▸ **Record set**
-- Begin --

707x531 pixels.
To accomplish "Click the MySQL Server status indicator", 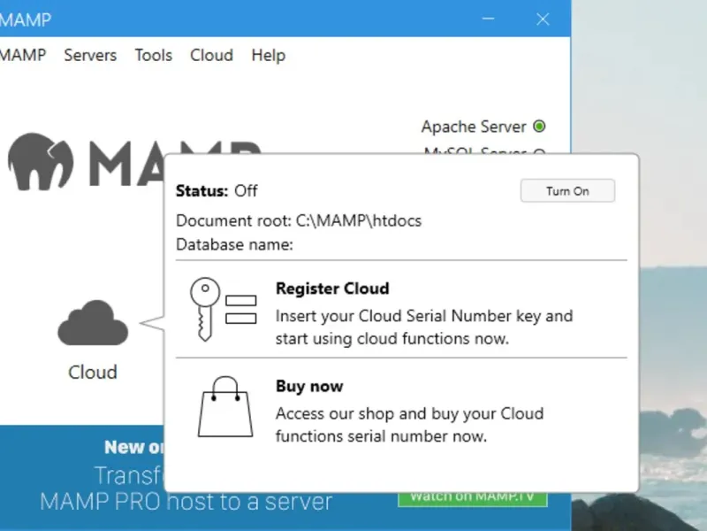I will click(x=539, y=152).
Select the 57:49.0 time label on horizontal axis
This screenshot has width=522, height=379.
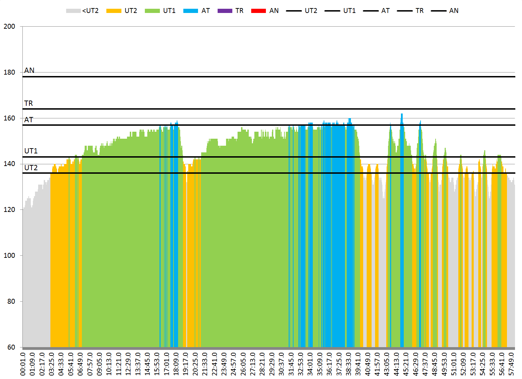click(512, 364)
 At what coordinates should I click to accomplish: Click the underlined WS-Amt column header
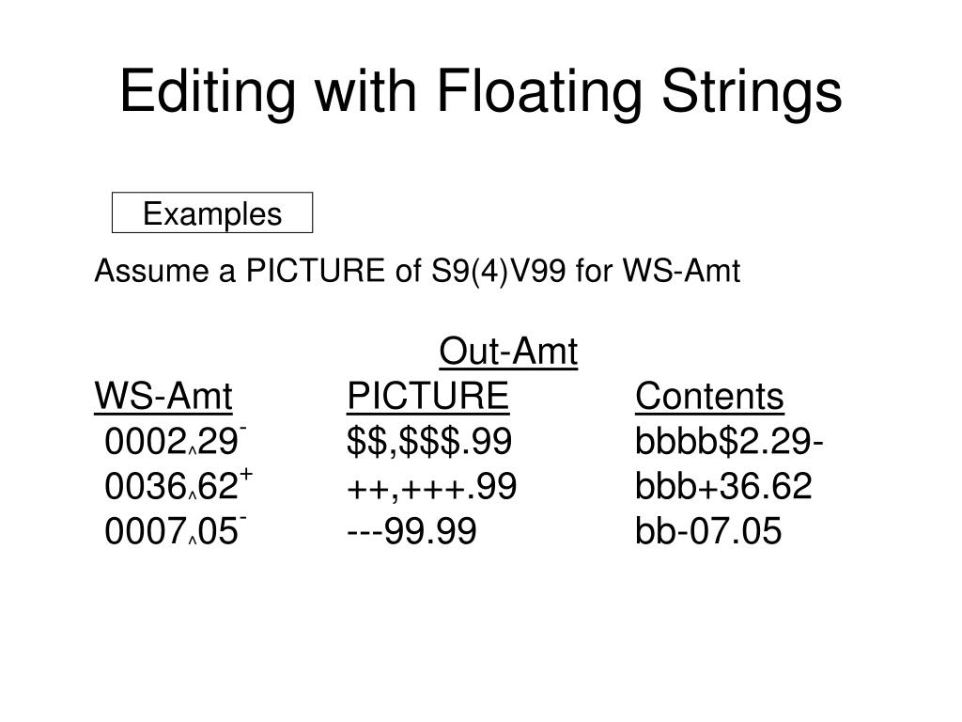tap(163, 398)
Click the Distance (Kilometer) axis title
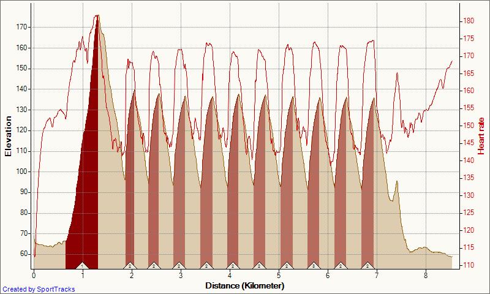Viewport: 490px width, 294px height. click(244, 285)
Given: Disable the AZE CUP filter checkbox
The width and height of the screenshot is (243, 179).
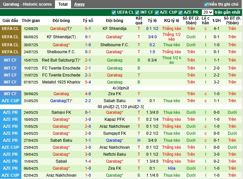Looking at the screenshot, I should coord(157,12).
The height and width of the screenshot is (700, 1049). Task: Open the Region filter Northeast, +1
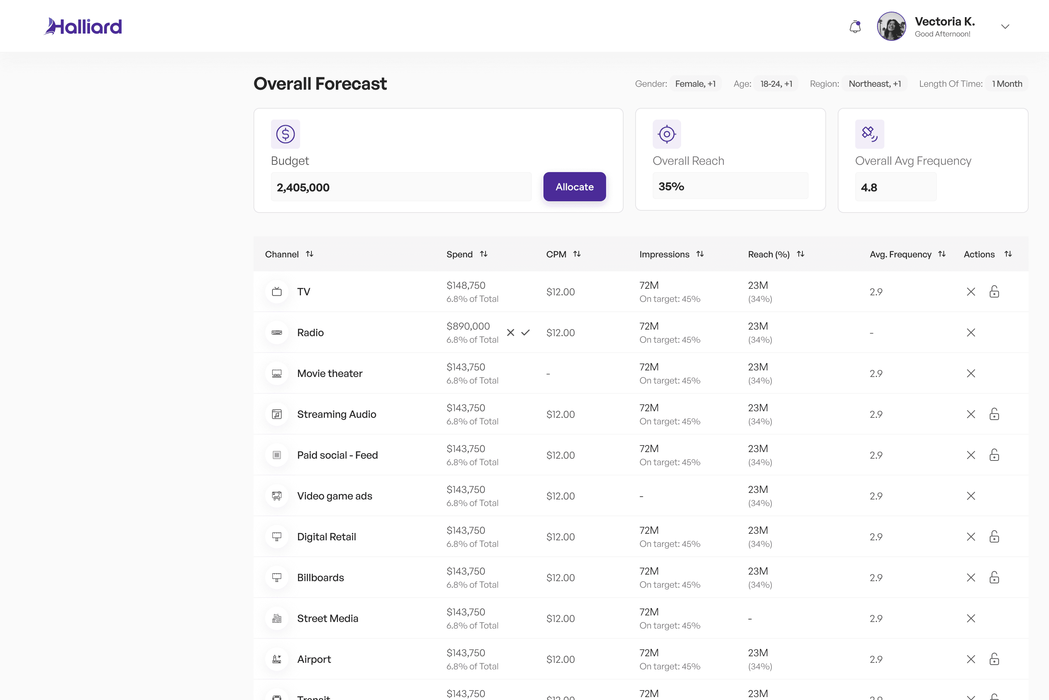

-- End --
-- Begin --

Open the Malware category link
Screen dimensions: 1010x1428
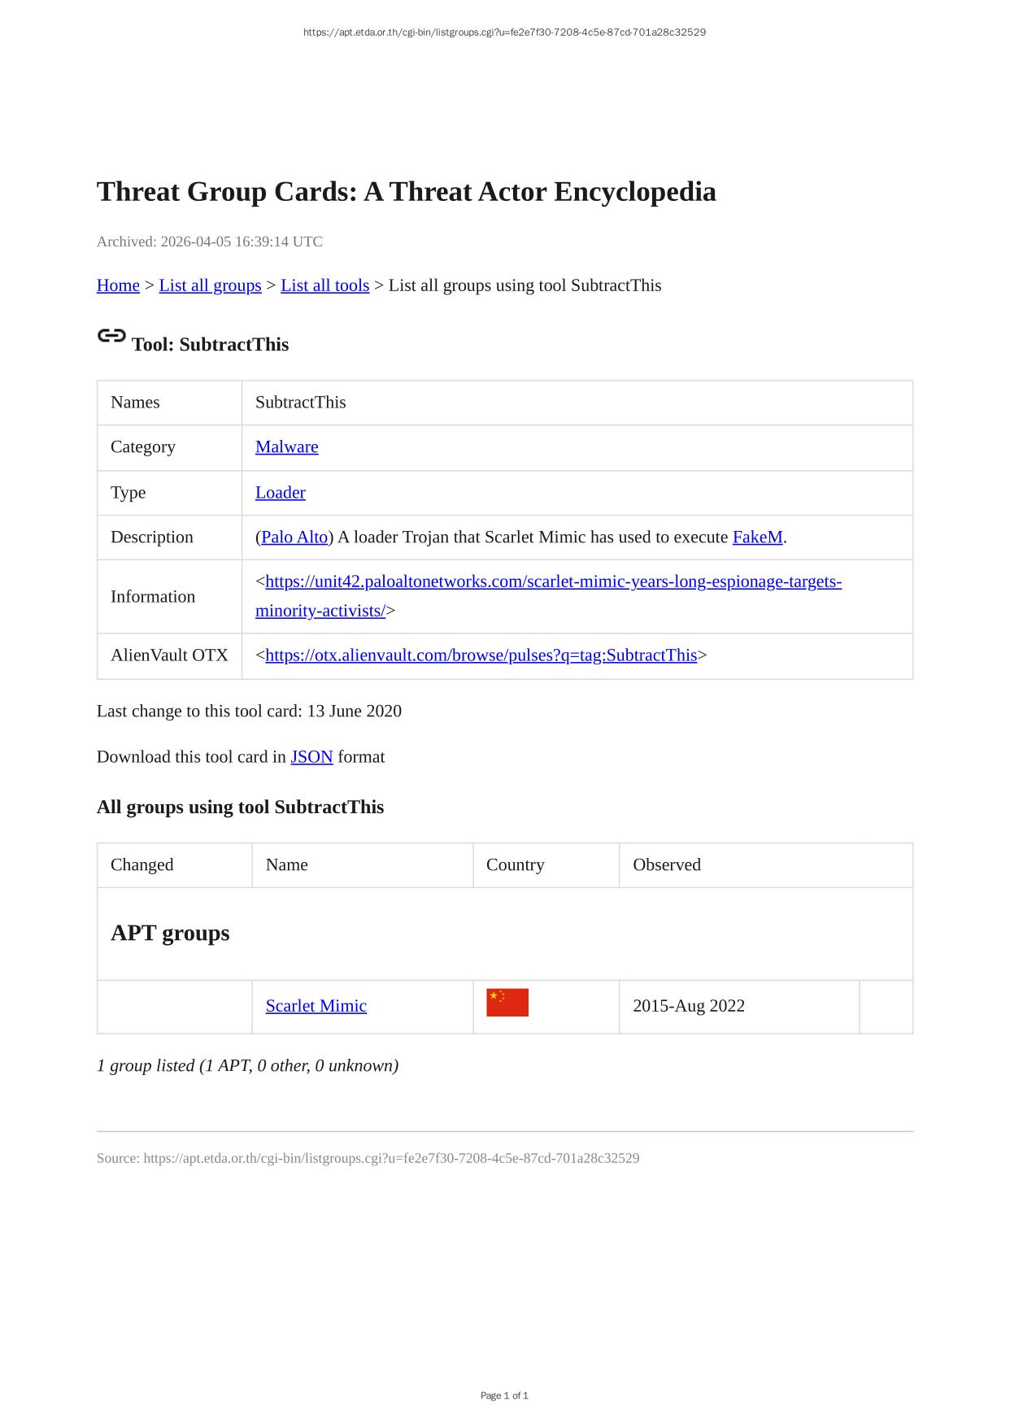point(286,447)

-- End --

▸ **To be done**
Set down, word for word, the lines starting with the line that contains "Open the Malware category link" and going on through the line that contains "point(286,447)", both included. Leave the pictures out.

▸ **Result of the exercise**
Open the Malware category link
Screen dimensions: 1010x1428
point(286,447)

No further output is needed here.